Für viele Führungskräfte und Qualitätsmanager ist Kultur weitgehend ein blinder Fleck. Im Rahmen von Ausbildung, Studium und Weiterbildung lernen die Allermeisten fachliche Grundlagen, Organisationslehre und auch Führungslehre. Selten ist zum Thema Unternehmenskultur dabei aber mehr zu hören, als dass es sie gibt, dass sie wichtig ist und dass man sich als Führungskraft darum kümmern muss. Aber wie denn, bitteschön, ich würd ja gerne? Den meisten von uns fehlt es an Methoden, das Thema wirkungsvoll zu adressieren. Deshalb heißen Kulturthemen in Unternehmen auch weiche Themen, die Fähigkeiten, die wir dafür suchen, soft skills. Ich mag die Begriffe weich und soft in diesem Kontext nicht, sie vernebeln, dass Kulturarbeit in Unternehmen für den Erfolg genauso wichtig, also hart sind, wie die als hart akzeptierten Themen, die erforderlichen Kompetenzen genauso greifbar sind, wie andere. Die, die im Rahmen ihrer Ausbildung gelernt haben, wie man menschliches Verhalten verstehen, lenken und verändern kann, z.B. Pädagogen, Psychologen oder Sozialwissenschaftler, sind je nach Branche eher selten in Führungspositionen oder werden durch anders tickende Führungskräfte in ihrer Wirkung als Kulturschaffende eingeschränkt.

Für das Teilthema Qualitätskultur kommt erschwerend hinzu, dass es die das Qualitätsmanagement über Jahrzehnte prägenden Regelwerke nicht oder unzureichend adressiert hat.

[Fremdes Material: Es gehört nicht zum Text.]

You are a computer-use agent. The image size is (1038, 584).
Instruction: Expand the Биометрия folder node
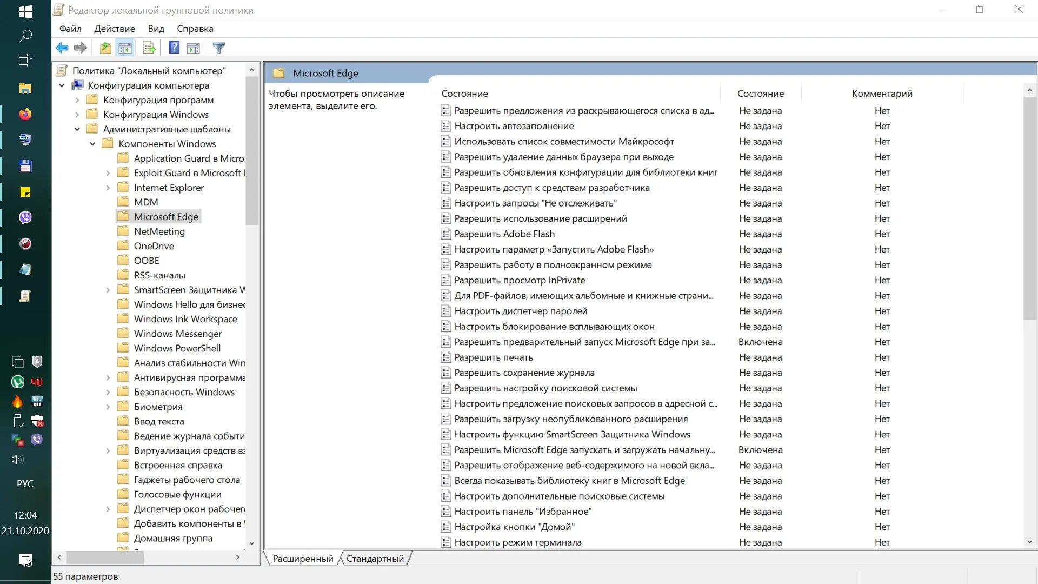(108, 407)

ISO 9004 verwendet den Begriff Kultur mehrmals, meistens als zu berücksichtigender Einflussfaktor, einmal nur unter dem Aspekt des Gestaltens der Kultur: „Verbesserung, Innovation und Lernen können angewendet werden auf […] menschliche Aspekte und Kultur“. Unter der Überschrift Qualitätspolitik (welch irreleitende Übersetzung von quality policy) ist meistens eine Art qualitätsbezogenes Teilleitbild entstanden, mit Aussagen über Kundenorientierung, Verbesserungs- und Fehlerkultur. Oft ist es beim Papier geblieben, die Umsetzung geriet eher schwach, s.o.

Handlungsfelder für die aktive Kulturgestaltung

Aus meiner praktischen Erfahrung heraus sind zwei Handlungsfelder und ein zentraler Treiber wesentlich, wenn es darum geht, Unternehmenskultur und als Teil davon Qualitätskultur aktiv zu gestalten. Das sind die Operationalisierung handlungsleitender Werte und die Ausgestaltung von Beziehungen. Zentraler Treiber für Kultur ist das Führungsverhalten. Nicht dass Mitarbeiter kulturloser als ihre Führungskräfte wären, letztere sind allerdings aufgrund ihrer Gestaltungsmacht für Kultur maßgeblich. Und leider funktioniert eine Wirkrichtung ganz hervorragend, nämlich die kulturzerstörerische Wirkung von hochrangigen Führungskräften. Gelingt es nicht, diese destruktiven Führungskräfte hinsichtlich ihrer Wirkung auf die Kultur zu neutralisieren, ist der Spielraum für die Verbesserung einer Unternehmens- oder Qualitätskultur ohnehin enorm limitiert.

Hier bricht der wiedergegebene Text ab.